For those who don’t know their Evil Dead history, the return of Cheryl Williams is a big deal as not only is she an integral part of Ash’s past, but she’s also the recipient of some of the more iconic moments of the first film – for it was she who was raped by a tree in The Evil Dead’s most notorious moment, it was she who is the first to transform into a Deadite and whose face leers from the trapdoor in it’s most familiar image and it was she who spectacularly melts into a puddle during the movie’s climax.

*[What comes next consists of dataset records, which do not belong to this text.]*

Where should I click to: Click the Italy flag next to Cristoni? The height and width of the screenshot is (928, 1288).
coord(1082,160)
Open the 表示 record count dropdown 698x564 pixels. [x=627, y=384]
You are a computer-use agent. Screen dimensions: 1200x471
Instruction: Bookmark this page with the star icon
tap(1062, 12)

However, bringing back this character after all these years is made even more impressive by the fact that original actress, Ellen Sandweiss has returned to don the Deadite makeup to lay some overdue pain onto her onscreen brother and it’s a wonderful experience to see her go through the Deadite motions once again. In fact, it’s so good to see her and Bruce Campbell go toe to toe once again, it manages to counteract yet another example of Ash Vs Evil Dead’s nastiest reoccurring habit – that of slaughtering a cast member for shock value before they’ve had a chance to live up to their promise, so it’s a bloody buh-bye to Ted Raimi’s Chet who checks out before the character managed to have a point.
On the other hand, Trapped Within manages to pull off the nifty trick of lining up a whole bunch of dangling plot threads and addressing them one by one. Giving much more attention to the collapsing Emery family as they choose sides in the wake of Baal’s latest spot of mind fucking, the episode also has the people of Elk Grove belatedly getting in on the action as a vengeful mob and the way that the final dispatching of Cheryl ties in with the town finally embracing Ash as a hero is just too fucking sweet. In fact, the episode acts fantastically like a board clearing line in the sand that tidirs up a lot of stuff and sets the season up for a change in direction for it’s final four episodes and a much needed full stop for the town of Elk Grove.
Another thing that’s strongly evident in Trapped Inside is that our resident “powerful vagina” Pablo obviously isn’t going to get a character thread this season that doesn’t involve him screaming, writhing and throwing up black goo and while that’s a shame for actor Ray Santiago, it works because you genuinely feel so bad for the guy because it all looks pretty horrible (for both Pablo and Ray). Still, the fact that everyone is showing genuine concern for the little guy (even Ash in his own particular way) sells his ordeal like gangbusters and the promise of a Neronomicon-empowered Pablo is certainly an enticing one.

While the episode is definitely a high point of the season, after watching a rematch over thirty years in the making it’s somewhat of a relief that the cliffhanger ending suggests that Ash Vs Evil Dead may be treading some much needed new ground as we enter the final straight.